On

n the park bench getting the most attention lounged a leather jacket, jeans and boots all filled with a very, very virile young man. He had the required deep chest, flat mid-section and unabashed sprawl that intrigues connoisseurs of this sort of thing no end. His face wasn't particularly handsome but it had another quality that made this lack irrelevant. It was merriment. His eyes twinkled with hellion delight. His grin was shockingly intimate and his wink simply shattering. A doll, simply a great big wonderful doll and the park fluttered about him.

However this cute thing had been quite solemn earlier in the evening as he sat at dinner. His right hand alternated working with a fork and a pencil; the latter toted up figures on how much cash he'd need to make the immediate future suitably comfortable. He frowned at the imposing total and sat sucking a tooth as he gazed at the figures. Suddenly he slapped down the pencil and said aloud, "Tonight I gotta make hay." He went upstairs three steps at a time, peeled off his suit and pawed his way to the back of the closet feeling for his "work clothes." He showered carefully before putting them on and began to get into the merry mood that always came over him each evening round about now. He sang and winked at himself in the mirror, practiced a few sultry glances, smiles and nods, then dabbed just a touch of cologne here and there. An artful touch and brilliant in its restraint. As usual it took a while to get into the jeans; it was hard to bend over afterward, but he felt trim as hell and positively exaltant once they were on.

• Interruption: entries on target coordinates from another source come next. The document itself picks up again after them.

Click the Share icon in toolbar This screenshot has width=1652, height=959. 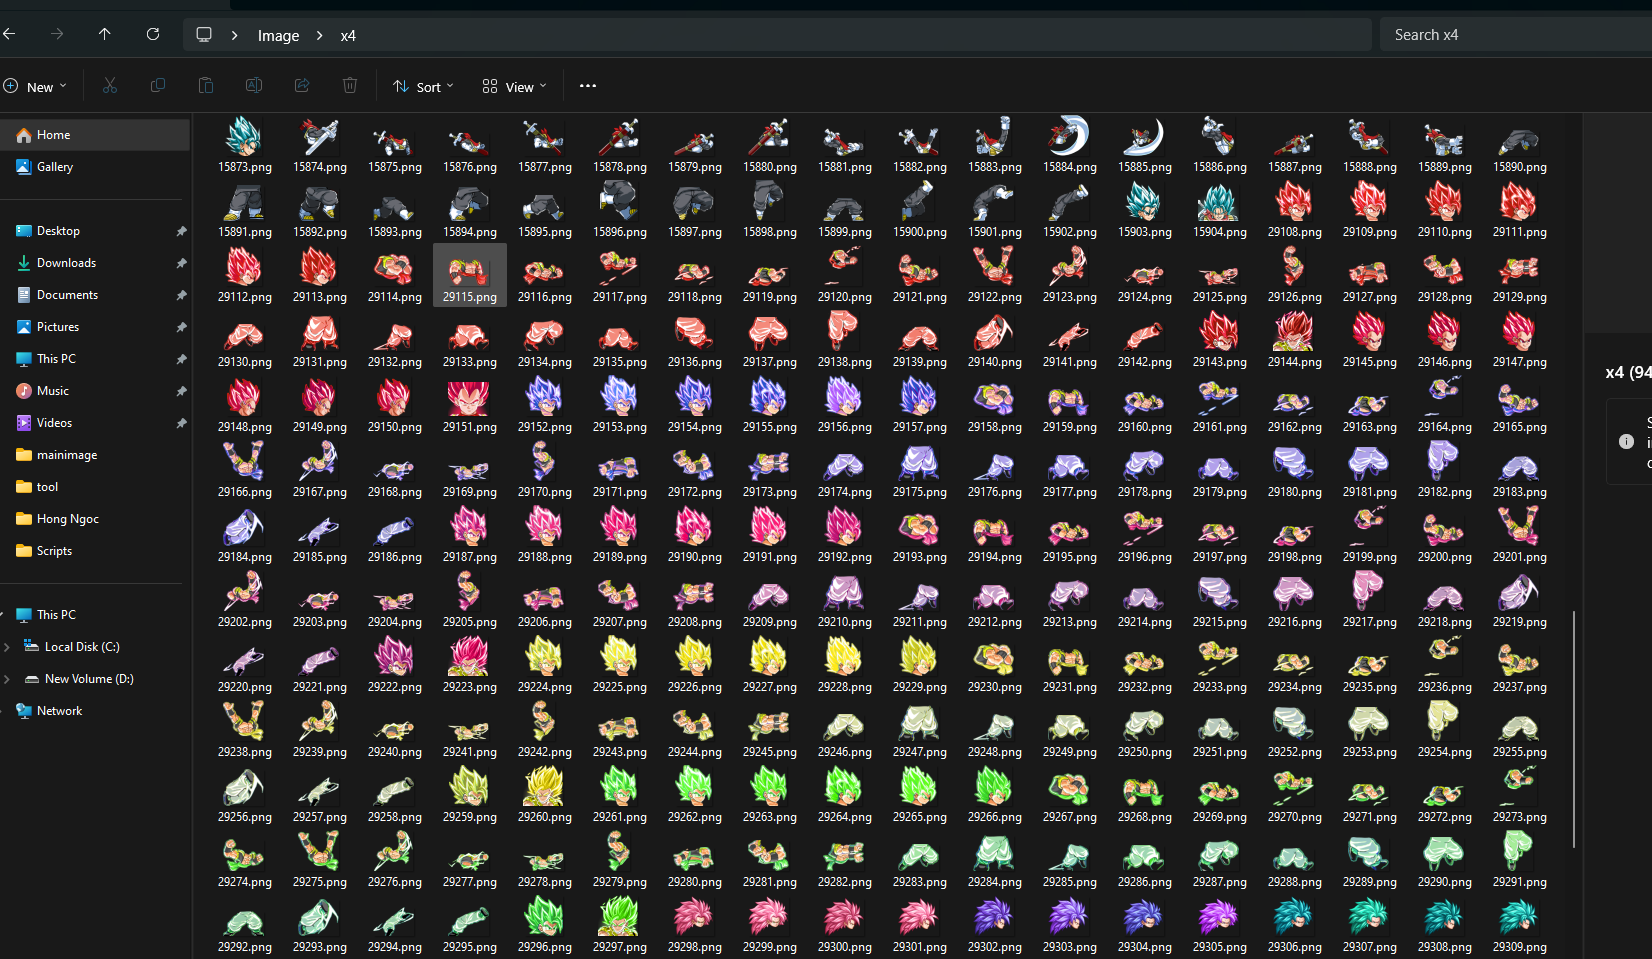coord(302,86)
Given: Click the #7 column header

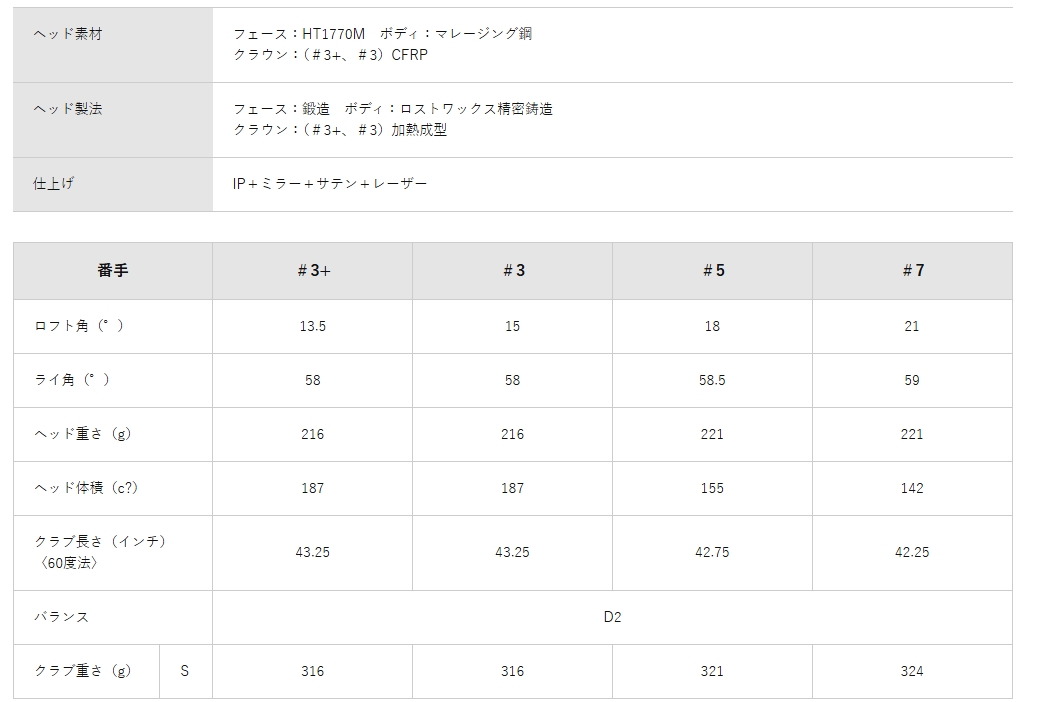Looking at the screenshot, I should (x=912, y=270).
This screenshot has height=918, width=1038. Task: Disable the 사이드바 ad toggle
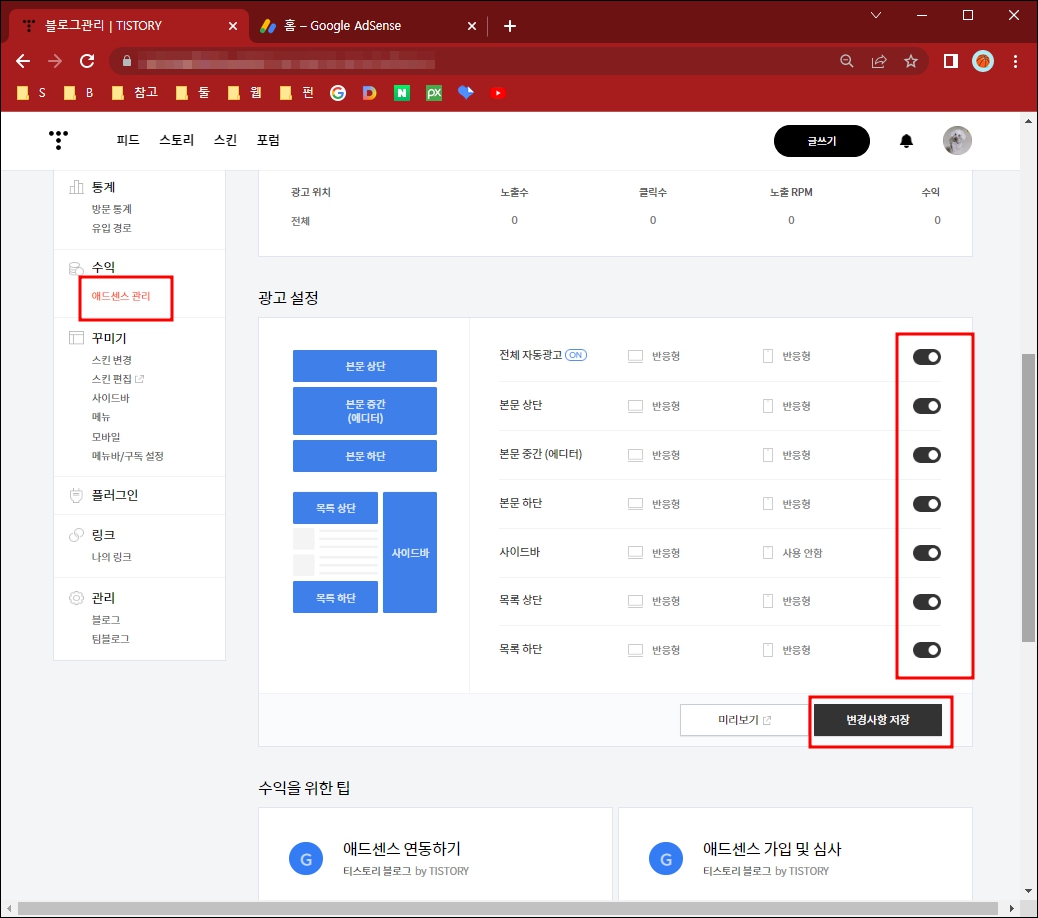925,552
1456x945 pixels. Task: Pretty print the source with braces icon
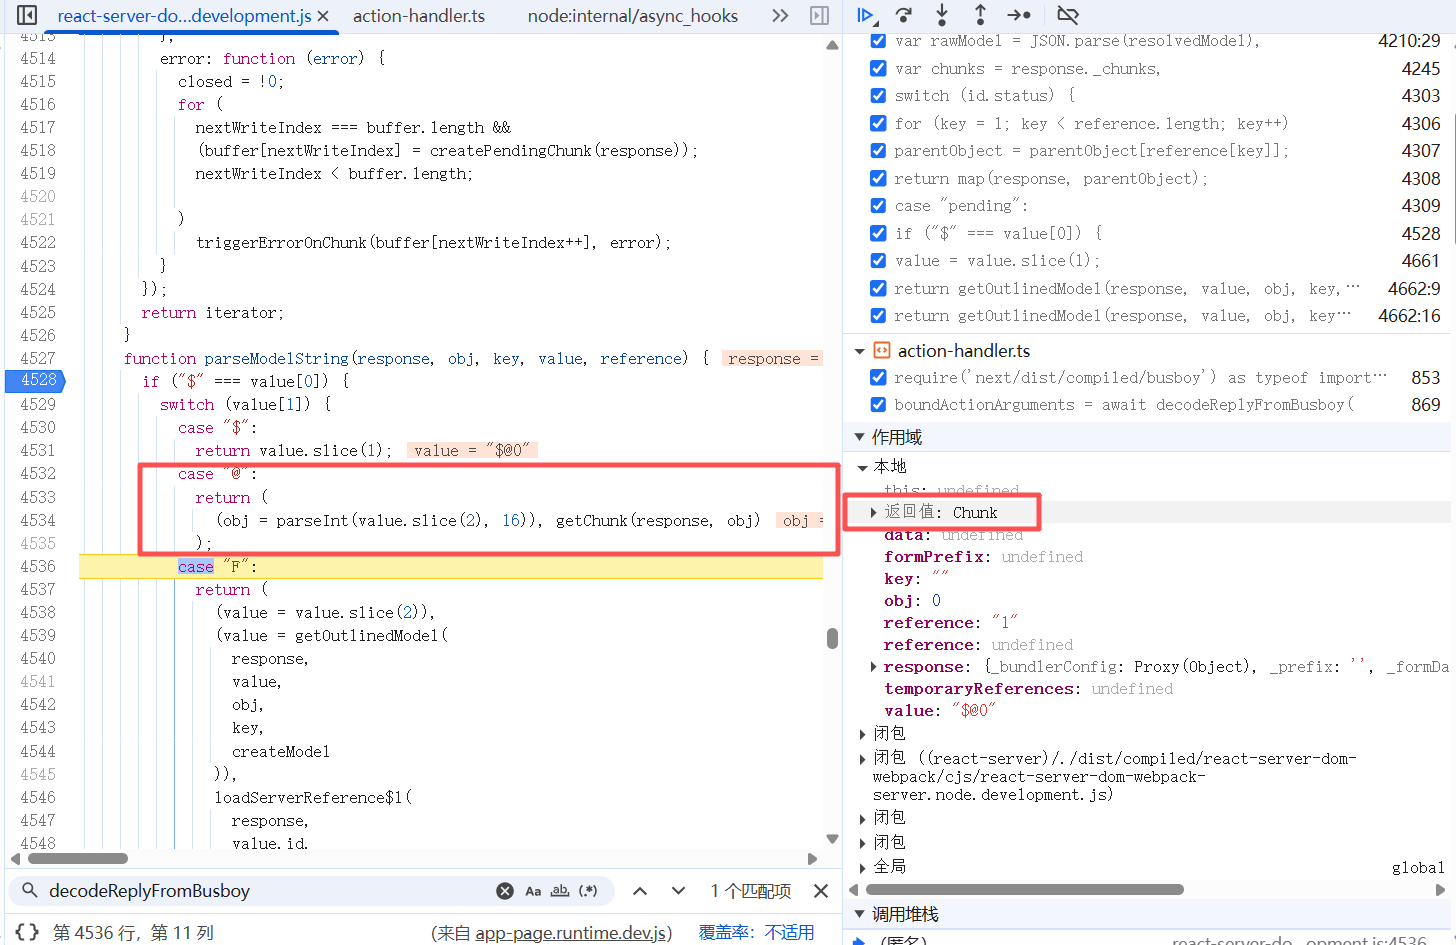[x=27, y=932]
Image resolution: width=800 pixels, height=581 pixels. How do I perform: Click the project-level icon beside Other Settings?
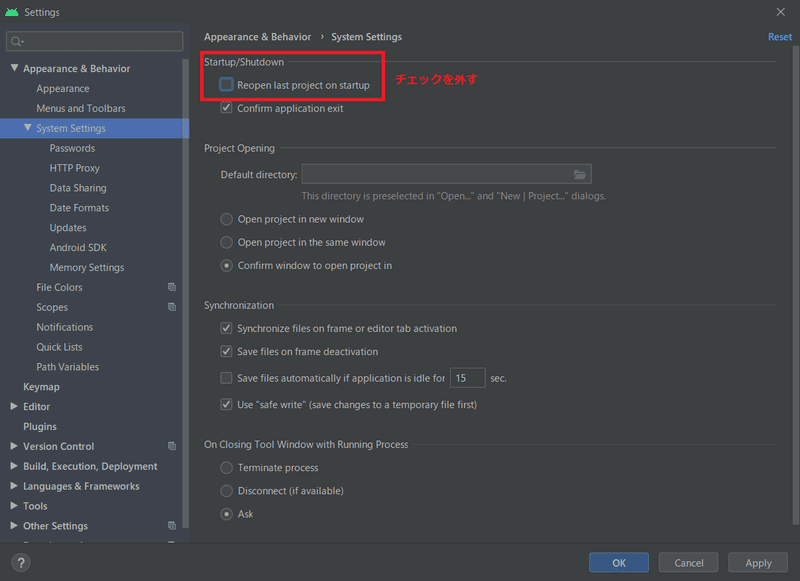point(172,526)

Our boy parked two blocks from the park, hopped out and began a languid stroll toward the hot dog stand across the way. The lazy gait gave the correct impression of latent violence. Pairs of eyes here and there flicked over him with alert interest. He casually sidled up to a tall man to drink his coffee, started a conversation by asking for a match and grinning intimately. Not long after they lowered their voices and walked down the block together but parted company suddenly at the corner. Back at the stand there was animated conjecture as to why it had been no go.

He'd hardly been in the park five minutes before a middle aged man came up and asked him how to get to Wallingford Stadium. They got to talking and, not long after, strolled out of the park to the man's sedan which he drove to a parking lot behind the bank. They sat talking amiably about hi-fi, inflation and suddenly biology. Our boy apparently felt cramped in the sedan because he spread way out and relaxed all over the place. The man relaxed, too.

This lasted ten minutes. At the end of that time the man from the hot dog stand loomed up out of the darkness, showed a badge and murmured the usual in a tired voice. Our boy showed his badge, too. It was bright, intricate and somehow cold. Handcuffs were applied. The man just looked down at them with dazed eyes. The tall one said, "Hate to do this, but a poor underpaid cop's gotta make his living." Our boy also remarked on his own personal hard times and low pay, but the fool man just sat there as if stunned in his bright, new handcuffs. Our boy said, "Hell, let's get him down to the station. I got a real quota to make tonight."

Half an hour later the jeans were sprawled on another bench in the park. The twinkling eyes were as irresistible as ever and the fingers of his big hands rippled in exquisite idleness. A very shy high school boy hung around evidently trying to remember an opening gambit from Dale Carnegie; this localized amnesia hung over him like a protecting angel until a fat little waddler sailed right past him and plunked itself down on the bench beside jeaned ruin. His gambit would have been deplored by Carnegie: "It's a nice night, isn't it?" The answer was a most enchanting grin but our boy couldn't help watching the high school number stroll off in defeat.